End of life: the Council of Christian Churches in France recalls its convictions

Shutterstock_1854753427.jpg

A few days before the start of the citizens' convention on the end of life, the Council of Christian Churches in France (Conference of Bishops, Protestant Federation of France and the Assembly of Orthodox Bishops of France) wished to recall its convictions. He also writes, supporting the reservations expressed by certain members of the National Ethics Advisory Committee on this subject. 

Friday, December 9 will begin the citizens' convention on the end of life. 150 French people drawn by lot will look into the question of a possible modification of the Clayes-Leonnetti law.

It is on the basis of their conclusions that the government will decide whether or not to change this law, possibly by legalizing “active assistance in dying” which the Ethics Committee recently deemed possible under very strict conditions. President Emmanuel Macron, who plans to make the end of life the major societal reform of his second five-year term, revived the subject at the end of the summer but is careful not to defend a clear-cut position.

On the occasion of the opening of this debate, the Council of Christian Churches in France (CECEF) published, Monday, December 5, a joint declaration. The French representatives of the Catholic, Protestant and Orthodox faiths have deemed it necessary to recall their convictions in this context.

“Dying is part of the human condition”, they recall firstly, stressing that “the dignity of a human society consists in accompanying life until death and not in facilitating death”. They insist on the attention that must be paid to “the person himself in his dignity, his unique and inestimable value”. "It is therefore a question of taking care of it in an attitude of compassion made up of listening and benevolence", they add.

"The human being is a relational being", they write then. “Individual freedom cannot be confused with individualism” add the presidents of the Conference of Bishops of France, of the Protestant Federation of France and of the Assembly of Orthodox Bishops of France. This second point highlights in particular the notion of solidarity and interdependence between human beings within society.

“No one is the exclusive owner of his life; his decisions also matter to others. »

Finally, their third conviction is that access “to palliative care in France is not equal throughout the territory”. An insufficiency which contributes, according to them, "to the fear of suffering when palliative care could transform it".

For all these reasons, the CECEF claims to support “the reservations expressed” by the National Consultative Ethics Committee for Life and Health Sciences (CCNE).

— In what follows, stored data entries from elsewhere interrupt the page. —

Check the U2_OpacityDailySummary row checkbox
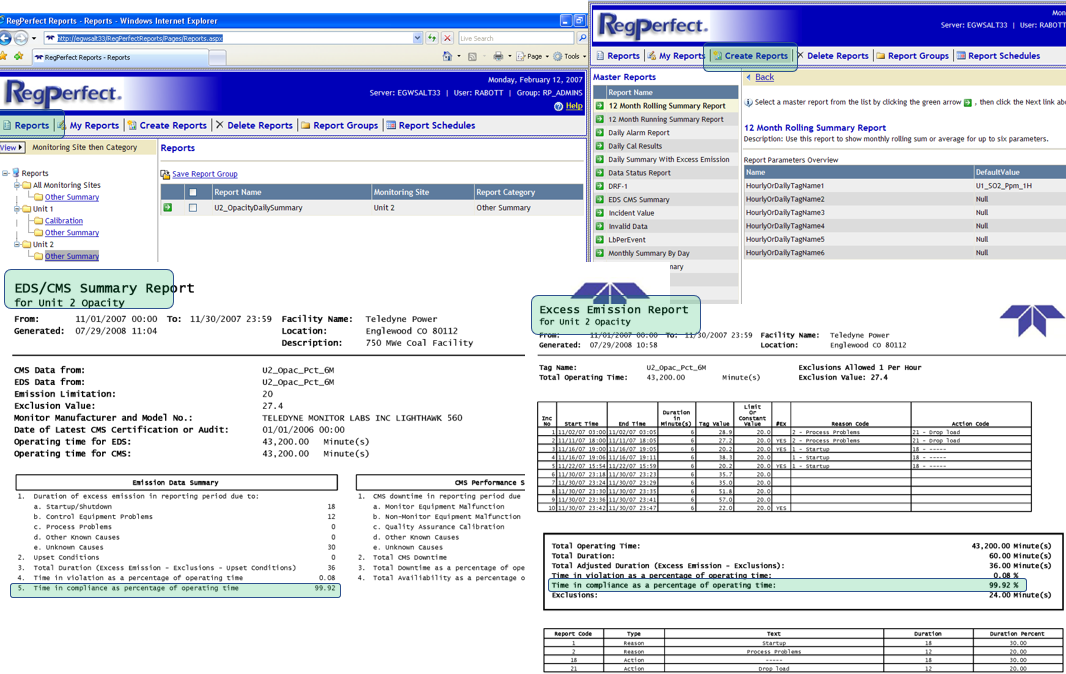The image size is (1066, 674). (193, 208)
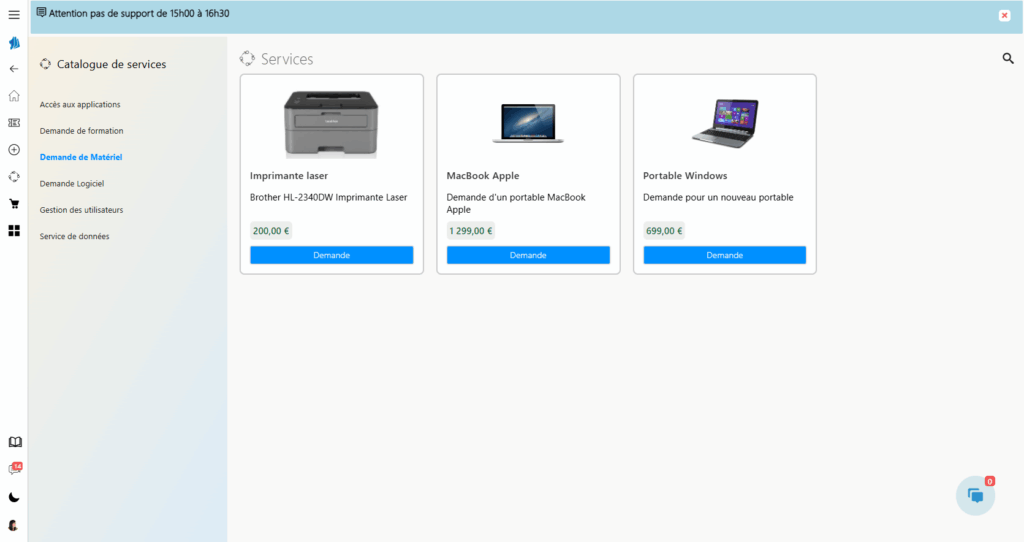Open the user profile avatar
The image size is (1024, 542).
[x=14, y=525]
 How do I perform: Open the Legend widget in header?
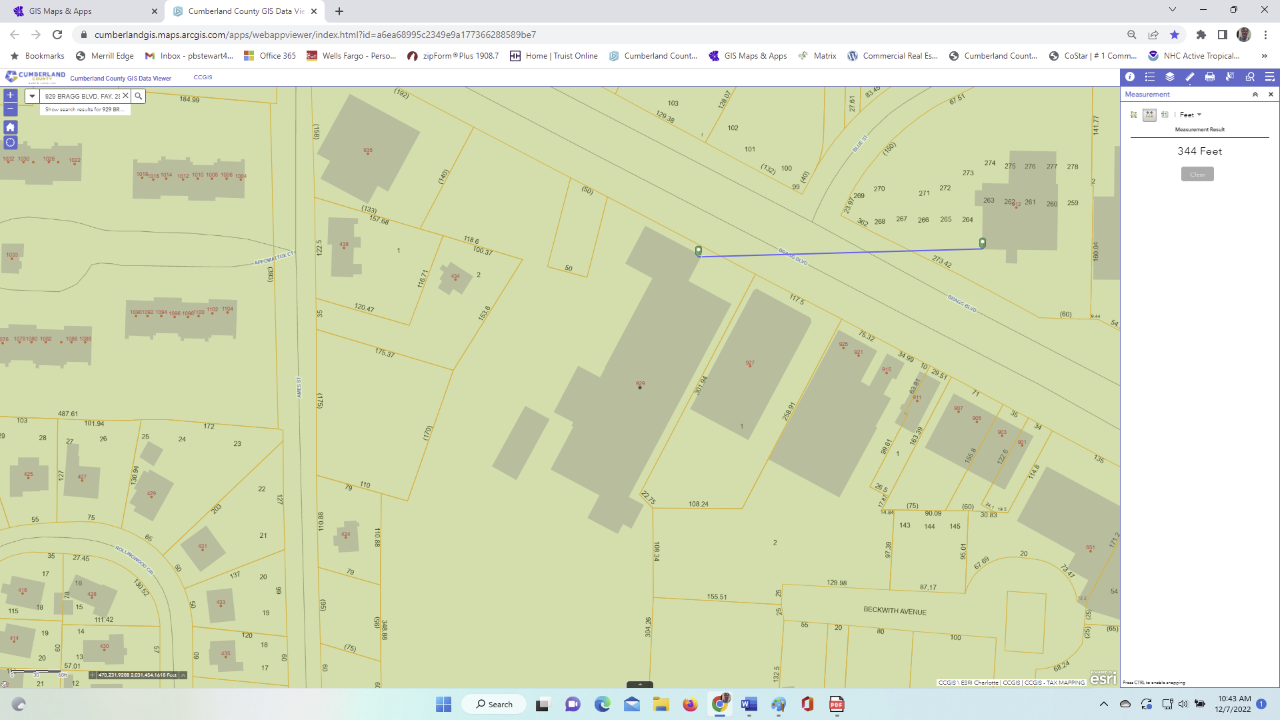[x=1150, y=77]
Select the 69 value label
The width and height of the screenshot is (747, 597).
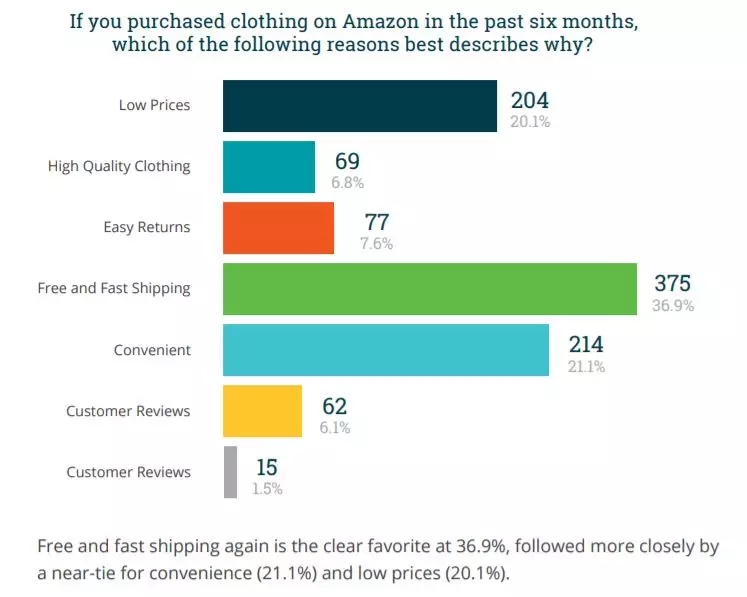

Indeed, when the Ethics Committee's opinion on this issue was published last September, eight of its members, without being hostile in principle to active assistance in dying, wrote " a stockpile " which appears at the end of the notice.

The eight signatories of this reservation consider that the evolution of the law is unthinkable as long as certain prerequisites recommended by the CCNE are not fulfilled. This includes providing better palliative care services. “To take this legislative step without these prior efforts would represent a risk of renunciation that we do not wish to take”, they write.

"Precisely because we share the observation that 'one dies badly in France', it seems to us ethically essential that everything be implemented as a priority to remedy the difficulties of the health system, to promote a medical culture appropriate to the particular challenges of end of life, and to question society on its relationship to old age and death. The establishment of active assistance in dying, for a few exceptional cases, cannot significantly improve on its own the conditions of the end of life in France. In the current context of unprecedented crisis in the health system, it could on the contrary contribute to degrading them, especially if it were the occasion to ignore the prerequisites that we identify as priorities. »

A point of view shared by the three co-presidents of CECEF, Bishop Éric de Moulins-Beaufort, Pastor Christian Krieger and Metropolitan Dimitrios.